Pierre Dobrovolny was born in Brno, Moravia, in October 1933. His father Ferdinand was an artist who worked with, among others, the Czech archeologist Dr. Karel Absolon. Pierre’s mother Růžena was a seamstress. Growing up, Pierre wanted to become a radio mechanic but, he says, this profession was a predominantly feminine one at the time of his graduation, so he went to ČVUT (Czech Technical University in Prague) to study electrical engineering instead. He graduated from technical university in 1958 and says he was ‘lucky’ to do so, given his outspoken nature and his critical view of the Communist government at the time. That same year, Pierre married his partner Vera. His first job upon graduation was at the Research Institute for Electrotechnical Physics, where he worked on equipment to measure radiation.
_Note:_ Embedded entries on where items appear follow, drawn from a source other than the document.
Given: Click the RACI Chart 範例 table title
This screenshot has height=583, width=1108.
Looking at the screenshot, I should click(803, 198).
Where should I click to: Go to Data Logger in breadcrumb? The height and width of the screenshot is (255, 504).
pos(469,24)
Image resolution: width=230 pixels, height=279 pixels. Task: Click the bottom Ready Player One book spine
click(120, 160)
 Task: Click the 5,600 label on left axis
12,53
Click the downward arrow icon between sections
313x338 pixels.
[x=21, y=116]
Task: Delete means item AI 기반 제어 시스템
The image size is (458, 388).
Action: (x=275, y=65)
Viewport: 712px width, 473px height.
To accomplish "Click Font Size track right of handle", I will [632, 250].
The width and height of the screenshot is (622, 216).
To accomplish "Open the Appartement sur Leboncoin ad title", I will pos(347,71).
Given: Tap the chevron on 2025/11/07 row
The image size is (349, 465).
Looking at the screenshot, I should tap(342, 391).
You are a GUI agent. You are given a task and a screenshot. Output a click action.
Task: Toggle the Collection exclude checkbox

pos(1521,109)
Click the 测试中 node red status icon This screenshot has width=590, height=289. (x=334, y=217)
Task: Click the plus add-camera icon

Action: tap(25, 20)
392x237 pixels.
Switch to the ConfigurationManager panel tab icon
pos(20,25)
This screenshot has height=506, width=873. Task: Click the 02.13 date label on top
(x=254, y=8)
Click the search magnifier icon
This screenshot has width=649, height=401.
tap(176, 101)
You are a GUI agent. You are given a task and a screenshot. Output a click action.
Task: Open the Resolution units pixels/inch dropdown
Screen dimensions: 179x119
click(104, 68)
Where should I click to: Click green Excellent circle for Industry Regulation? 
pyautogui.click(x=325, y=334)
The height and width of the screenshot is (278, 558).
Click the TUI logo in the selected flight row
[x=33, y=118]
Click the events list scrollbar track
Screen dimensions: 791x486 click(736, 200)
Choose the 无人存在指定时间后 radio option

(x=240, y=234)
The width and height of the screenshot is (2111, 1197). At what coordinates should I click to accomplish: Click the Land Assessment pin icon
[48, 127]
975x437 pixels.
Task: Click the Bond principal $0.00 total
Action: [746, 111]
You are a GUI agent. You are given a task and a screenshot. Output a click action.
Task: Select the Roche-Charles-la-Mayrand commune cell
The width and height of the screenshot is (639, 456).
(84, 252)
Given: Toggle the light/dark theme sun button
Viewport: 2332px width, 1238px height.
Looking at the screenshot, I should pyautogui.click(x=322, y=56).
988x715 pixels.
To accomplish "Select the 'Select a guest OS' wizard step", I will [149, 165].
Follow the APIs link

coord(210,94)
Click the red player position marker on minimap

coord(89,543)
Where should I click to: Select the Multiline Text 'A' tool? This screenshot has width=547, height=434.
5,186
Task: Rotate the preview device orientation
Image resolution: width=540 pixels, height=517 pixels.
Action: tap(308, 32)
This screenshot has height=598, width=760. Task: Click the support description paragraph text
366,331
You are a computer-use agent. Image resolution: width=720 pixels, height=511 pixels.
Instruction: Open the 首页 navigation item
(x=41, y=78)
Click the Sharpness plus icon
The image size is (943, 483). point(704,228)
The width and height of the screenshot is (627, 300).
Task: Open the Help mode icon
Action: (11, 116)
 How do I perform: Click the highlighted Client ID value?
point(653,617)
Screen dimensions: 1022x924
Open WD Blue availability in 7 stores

When the possibility of pursuing a doctorate on top of his work presented itself, Pierre applied to do so, but says the background checks that were run on him by the school resulted in him being kicked out of his job at the research institute as well. Pierre was conscripted and spent six months in the Czech Army; upon his return from military service, he was told he had been let go from the research institute and was being sent to TESLA Hloubětín instead. At TESLA, Pierre’s job was to work on transmitters to be sent to Russia, which he says was somewhat of a poisoned chalice, because he could be penalized if the project went wrong, but had little authority to make changes where they were necessary. The project to develop these transmitters, however, was a success, and resulted in Pierre traveling to Vilnius, Kutaisi and Moscow to show technicians there how to operate them. In 1965, after being repeatedly refused, Pierre was allowed to embark upon a second degree in mathematics and physics. He left Czechoslovakia, however, before he could complete his studies.
Following the Warsaw Pact Invasion in 1968, Pierre was part of a group which set up an illegal transmitter and broadcast non-official news about the invasion, first in the TESLA building in Hloubětín, then in Zahradní Město and finally in the Novodvorská suburb of Prague. He left Czechoslovakia with his wife Vera and their two children the following year. Once in Vienna, the family applied for visas to the United States and registered with the American Fund for Czechoslovak Refugees. Their youngest daughter Lucie, however, fell suddenly very ill and so the family returned to Czechoslovakia to seek medical assistance. Several months later, on the anniversary of the Warsaw Pact Invasion, the Dobrovolnys again left Czechoslovakia. After four months in refugee camps in Traiskirchen and Bad Kreuzen, Austria, they arrived in Chicago, where Pierre found a job at radio and television manufacturer Zenith. He stayed there until LG bought the company in 1990 and continued thereafter to do some external consulting for the firm. Today, he lives with his wife Vera in Hawthorn Woods, Illinois.
“When I was in the dorm I believe they knew everything I was talking about. Because those speakers… Every room had a speaker – like a radio – and the speakers were built two-way. And there was a secret room right at the front of that dorm where nobody was allowed to go, only some students who were Communist Party members. Besides that they had also guns with them. So there was something special going on in that room. And I believe they were listening to people in the dorm. But I didn’t… somehow I didn’t care at that time. It caught up with me later. I mean, somehow I was lucky enough to graduate. Then I got my first job which was with the Research Institute for Electrotechnical Physics, where we were building equipment to measure nuclear radiation. I was there for about half a year, and I found out that there was an opportunity to do a PhD – some PhD openings. And since I worked in the ultrasound labs, it was kind of close to what I had been doing before. I applied for that, and they made such a thorough research of my background that they kicked me out, even from my job.”
Two Parts of HR
“There were two parts of the personnel department. One was like here, open where all the files are kept, and there was the other part of it, which was political, which was secret – all your background, even that you had forgotten a long time ago is still recorded. So that guy, who was the head of that department said ‘What are you doing here? You are not supposed to be here! You were let go!’”
“You get blamed for it when it is not finished, that thing, but you have what they call responsibility without authority, or something of this kind.”
Vera: “In those days, if something went wrong, he wouldn’t lose his job, but he would go to prison.”
“That’s right, because it could be looked upon as sabotage. So all my colleagues over there, you could see the attitude, they were staying away from it, because the general opinion was – we got all the papers, all the research reports about how things were put together as far as the transmitter is concerned and you could see what they did, how they did it – and the general opinion was ‘It’s an experiment in physics.’ Not something where things have been concluded to the very end. Because some stuff was made really thoroughly, and some other parts were made really in such a way that nobody who was a real engineer would put it together that way.”